Quantitative Analysis:

  1. Reasoning Step Count: We sampled 100 examples and used GPT-4o to count reasoning steps. The post-RL model produced, on average, 2.7 more steps than the pre-RL model.

  2. Lexical Usage: We categorized two types of expressions:

    • Prompting words: "oh I see", "let me think step by step", "let me double check"
    • Logical connectives: "so", "therefore", "first", "but", "moreover"

    After RL, the average frequency of prompting words and logical connectives increased by 14% and 23%, respectively.

  3. Answer Accuracy: As shown in the Structure Perception subplot of Fig. 13 in the appendix, the final answer accuracy improved by an average of +20.56% after Stage 2 training.

These results collectively confirm that RL enhances both the coherence and effectiveness of CoT reasoning.


We hope our response addresses your concern and we look forward to further discussion with you.

评论

The author provided more details about the creation of the initial CoT (Chain-of-Thought) generation, which was distilled from GPT-4o and Gemini-Pro with manual verification. Regarding the effect of reinforcement learning, they also included some analysis and experimental results.
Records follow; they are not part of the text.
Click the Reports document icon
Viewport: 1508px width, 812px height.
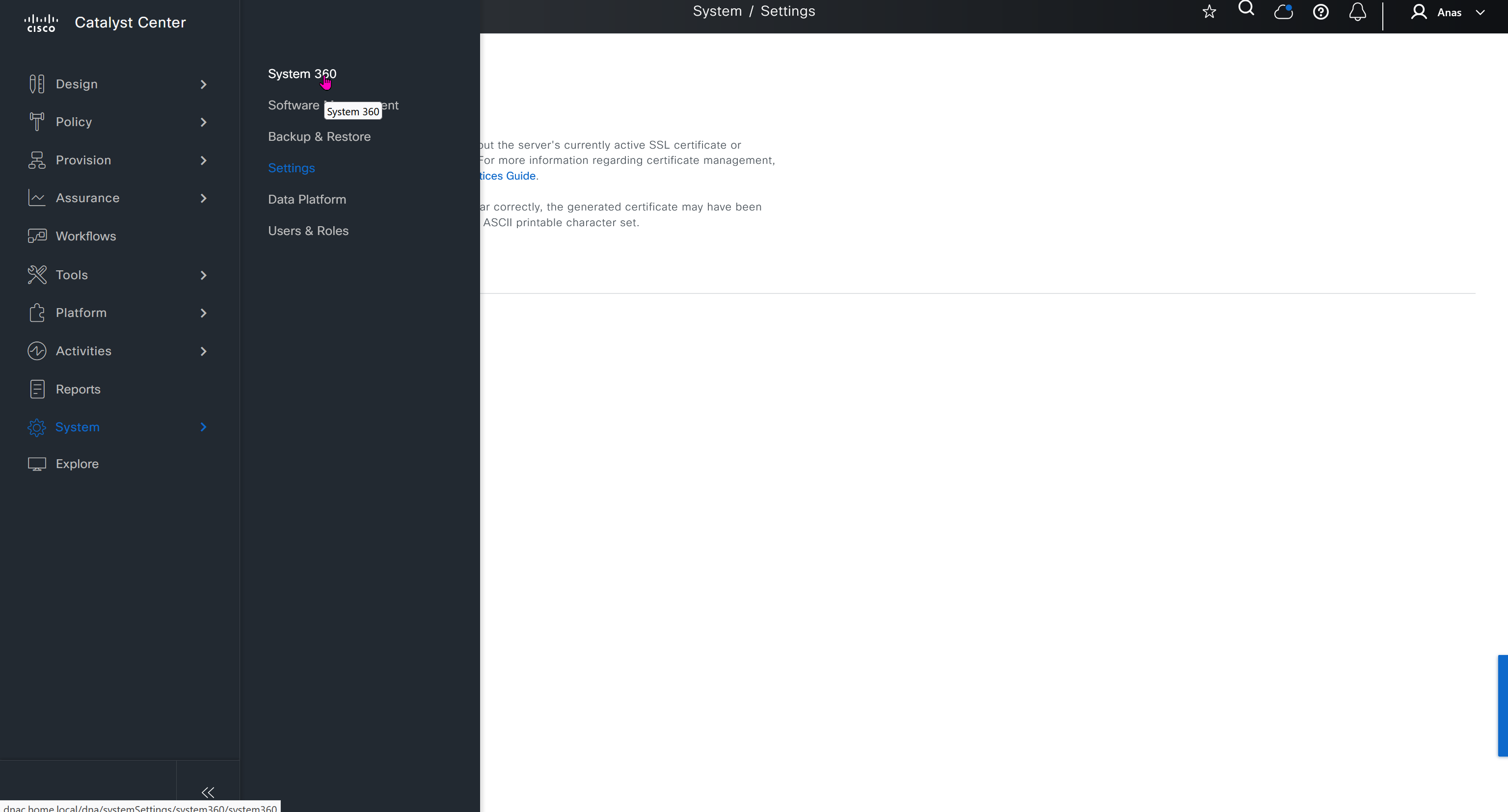(37, 389)
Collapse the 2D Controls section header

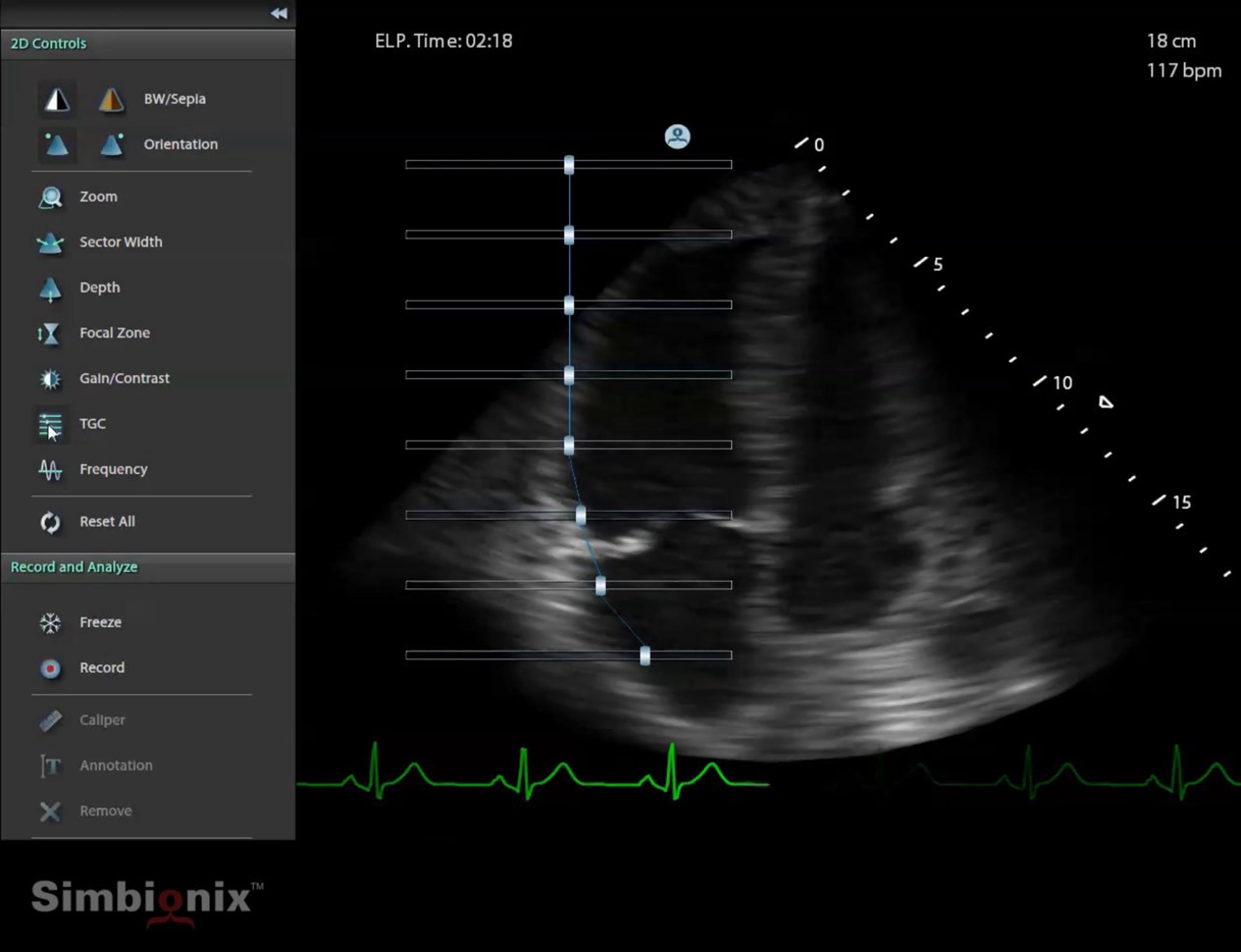(49, 43)
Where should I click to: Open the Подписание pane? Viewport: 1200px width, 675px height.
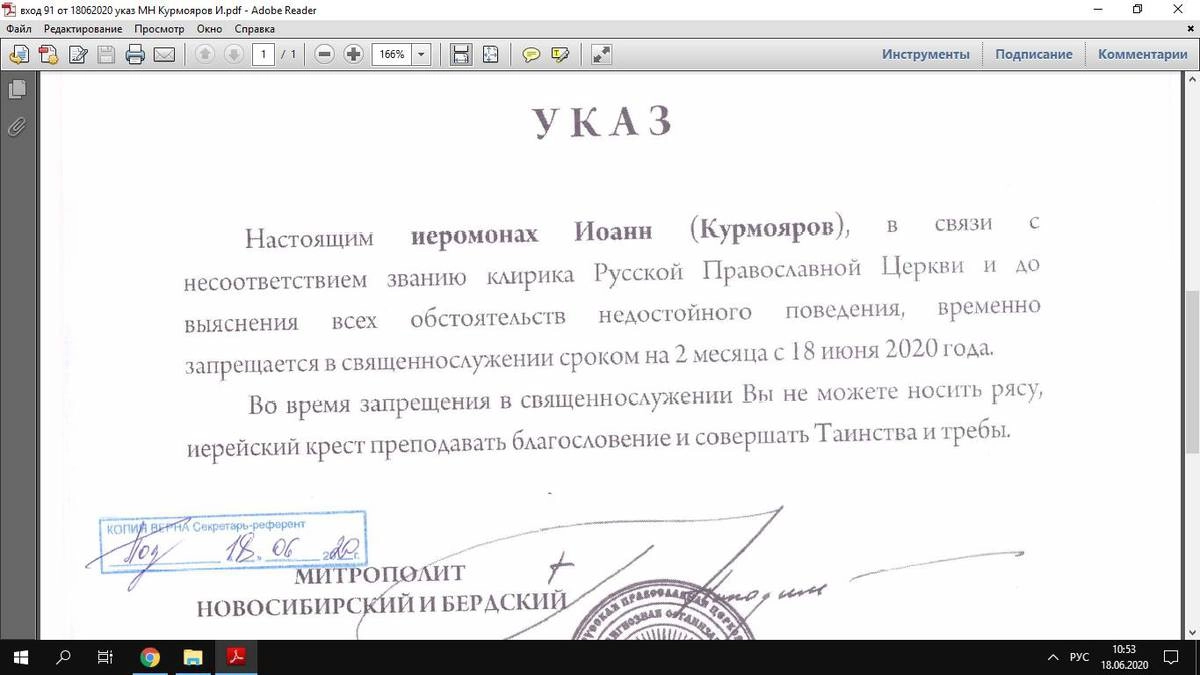pyautogui.click(x=1033, y=55)
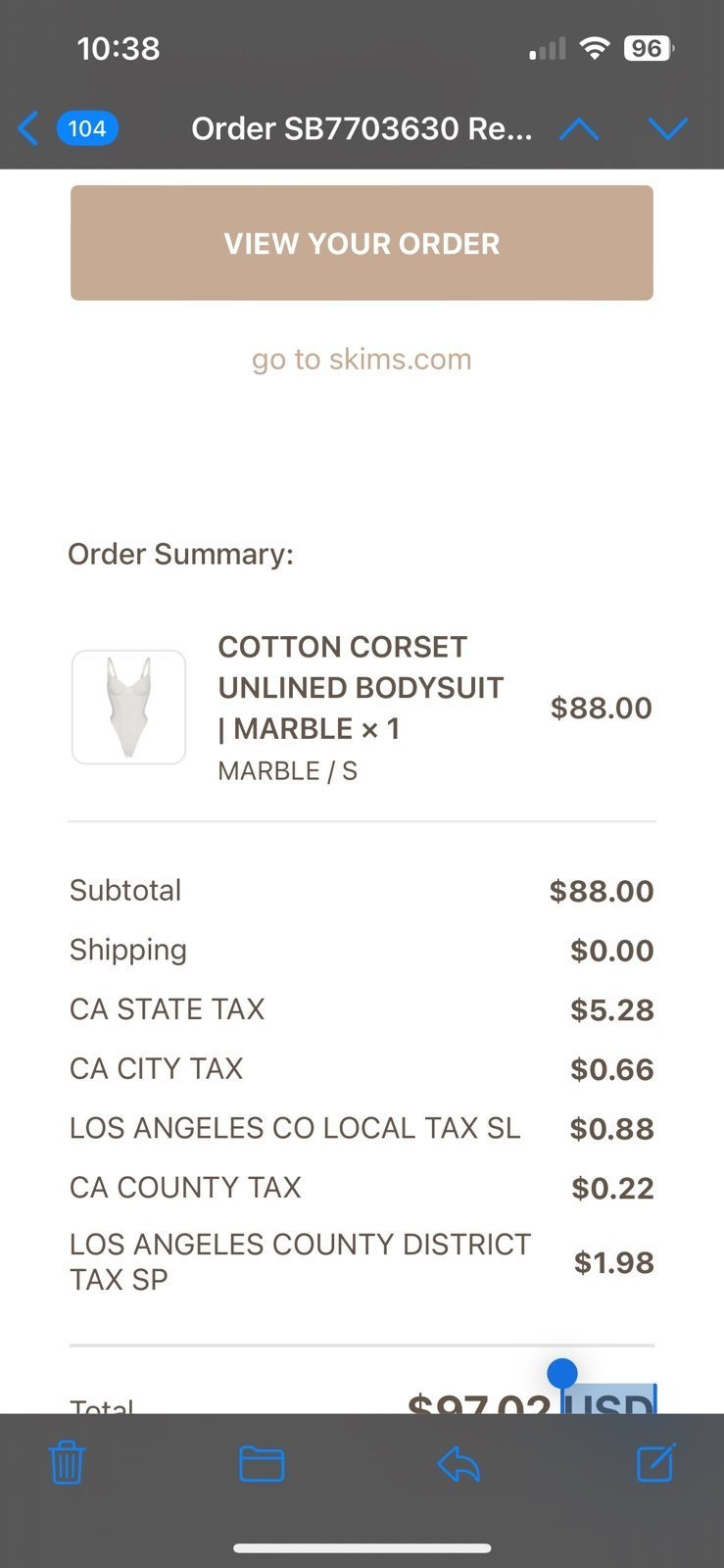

The main weakness still lies in the model's generalization to common VQA tasks. While GRPO performs well in language-only QA tasks, the same strategy (Reason-RFT) does not generalize effectively to VQA.

评论

Q: "Generalization to common VQA tasks remains a concern. While GRPO performs well in language-only QA, the same Reason-RFT strategy does not generalize effectively to VQA."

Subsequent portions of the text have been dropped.